Du côté des 200 dépôts de carburant, seuls 5 à 8 étaient bloqués ce lundi matin d'après les données de l'UFIP EM. Un nombre très évolutif car certains sites ont été rapidement débloqués.
Au moins quatre mois de stocks
En réalité, ces difficultés qui s'accumulent sur plusieurs sites de raffinage ne risquent pas de changer drastiquement la situation à court et moyen terme selon Francis Pousse. "Depuis un dizaine de jours, on ne bénéficie déjà plus de la partie expédition de carburants dans les raffineries donc même si la partie production ne fonctionne plus, ça ne change pas grand-chose dans l'immédiat."
Le président du syndicat professionnel Mobilians rappelle également que les différents stocks de carburants ont été remplis en prévision de ce mouvement social contre la réforme des retraites qui était anticipé, contrairement à celui portant sur les salaires l'automne dernier.
"Pour l'instant, les niveaux de stocks commerciaux en dépôts sont bons et on a également les stocks nationales stratégiques derrière, précise Francis Pousse. En cumulant les deux, on peut couvrir jusqu'à quatre mois de consommation."
Le représentant syndical ajoute aussi que la France ne raffine que 50% du carburant qu'elle consomme, l'autre moitié étant importée. Ces importations constituent donc à terme un levier de substitution aux difficultés nationales.
Pour autant, l'exécutif a réaffirmé sa détermination à intervenir en cas de dégradation trop significative. Le ministre de l'Industrie Roland Lescure avait déjà déclaré samedi que le gouvernement prendrait ses "responsabilités" comme "à l'automne" quand il avait procédé à des réquisitions pour débloquer des sites pétroliers lors de grèves pour les salaires.

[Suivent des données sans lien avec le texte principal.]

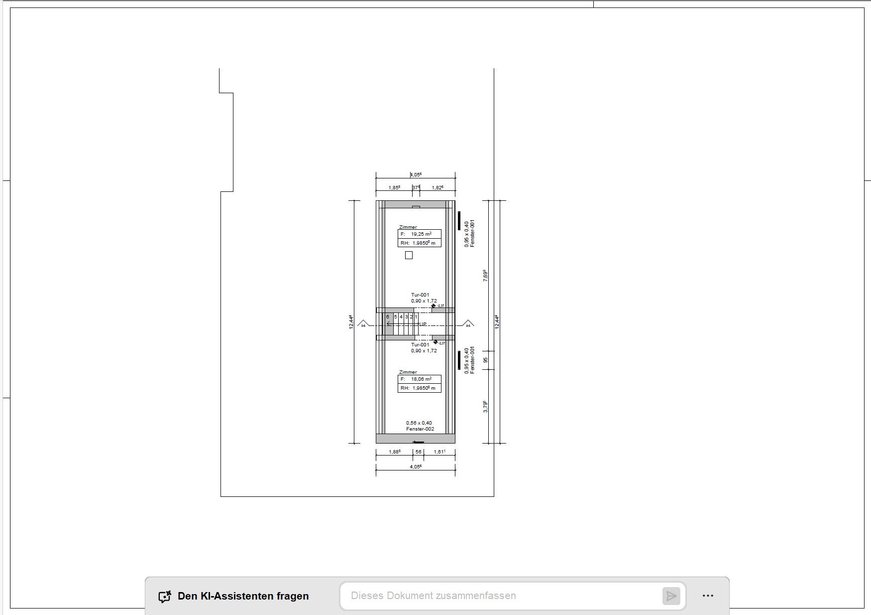
Task: Click the lower door elevation marker symbol
Action: point(436,342)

Ce matin, Clément Beaune a abondé en ce sens tout en précisant qu'"à l'heure où nous parlons, on n'en est pas aux réquisitions". "C'est une décision de dernier recours, mais comme nous l'avons fait précédemment, comme nous l'avons fait au mois d'octobre, si cela était nécessaire, nous n'hésiterions pas à le faire pour éviter un blocage économique et de la circulation dans notre pays", a prévenu le ministre des Transports sur Franceinfo, évoquant des "mesures ponctuelles, raffinerie par raffinerie".